◆ Passage provided:
The new Arcardia Garden at Chatworth

It was a busy week when I was invited to go with the Garden Media Guild to visit the new Arcadia Garden at Chatsworth House, but Chatsworth is relatively close to home and a place I have visited often over the years and I am very fond of it.

We were here to visit two specific areas of the garden, but it is against the law to go to Chatsworth and not take a photo of the Emperor Fountain, which is gravity fed from the huge lakes that supply the Chatsworth water features.  To call them a feat of engineering is an understatement.

It is equally bad-mannered not to photograph the Cascade and to comment loudly that each step is engineered to make a different note of the water running over it. (oh yes, I watched Blue Peter as a child).

We started our visit being led by the Chatsworth Head Gardener, Steve Porter, who allowed a quick moment in the glasshouses to admire the vines and these huge lemons which are a cross between a lemon and a grapefruit.  It is hard for you to see how big they are in this picture, but they are the size of grapefruits.

We had a quick sprint around the kitchen gardens on our way.  Is this not the finest topiary support you have ever seen?

◆ Tasks to complete:
**1.** From the account of the Chatsworth visit, extract the text starting at "We started our" and ending at "size of grapefruits.".
**2.** In the account of the Chatsworth visit, who led the group at the start?

◆ Entries:
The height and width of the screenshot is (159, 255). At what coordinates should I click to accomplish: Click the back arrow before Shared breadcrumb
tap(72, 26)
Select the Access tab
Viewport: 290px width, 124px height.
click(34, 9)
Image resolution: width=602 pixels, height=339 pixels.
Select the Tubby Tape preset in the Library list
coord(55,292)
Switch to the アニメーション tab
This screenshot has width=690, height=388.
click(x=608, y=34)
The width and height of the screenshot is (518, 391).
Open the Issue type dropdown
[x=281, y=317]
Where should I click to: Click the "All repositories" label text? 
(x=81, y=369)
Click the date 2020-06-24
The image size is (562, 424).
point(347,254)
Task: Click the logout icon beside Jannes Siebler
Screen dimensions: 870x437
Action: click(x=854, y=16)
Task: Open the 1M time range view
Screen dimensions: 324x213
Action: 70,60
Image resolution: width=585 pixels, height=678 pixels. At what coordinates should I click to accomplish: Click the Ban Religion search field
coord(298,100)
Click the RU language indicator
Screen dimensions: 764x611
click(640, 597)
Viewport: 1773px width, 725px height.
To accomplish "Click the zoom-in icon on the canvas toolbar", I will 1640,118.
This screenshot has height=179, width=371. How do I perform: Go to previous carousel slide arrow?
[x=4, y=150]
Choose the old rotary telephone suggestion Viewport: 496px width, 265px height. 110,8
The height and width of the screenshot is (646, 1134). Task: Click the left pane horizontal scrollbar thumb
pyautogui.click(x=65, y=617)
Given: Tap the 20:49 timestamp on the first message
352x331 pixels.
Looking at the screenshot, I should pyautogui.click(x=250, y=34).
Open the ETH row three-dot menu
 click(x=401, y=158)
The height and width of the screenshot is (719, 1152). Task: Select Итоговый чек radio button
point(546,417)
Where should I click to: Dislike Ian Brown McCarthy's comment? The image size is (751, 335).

◆ Answers to the exercises:
**1.**
We started our visit being led by the Chatsworth Head Gardener, Steve Porter, who allowed a quick moment in the glasshouses to admire the vines and these huge lemons which are a cross between a lemon and a grapefruit.  It is hard for you to see how big they are in this picture, but they are the size of grapefruits.

**2.** Steve Porter, the Chatsworth Head Gardener.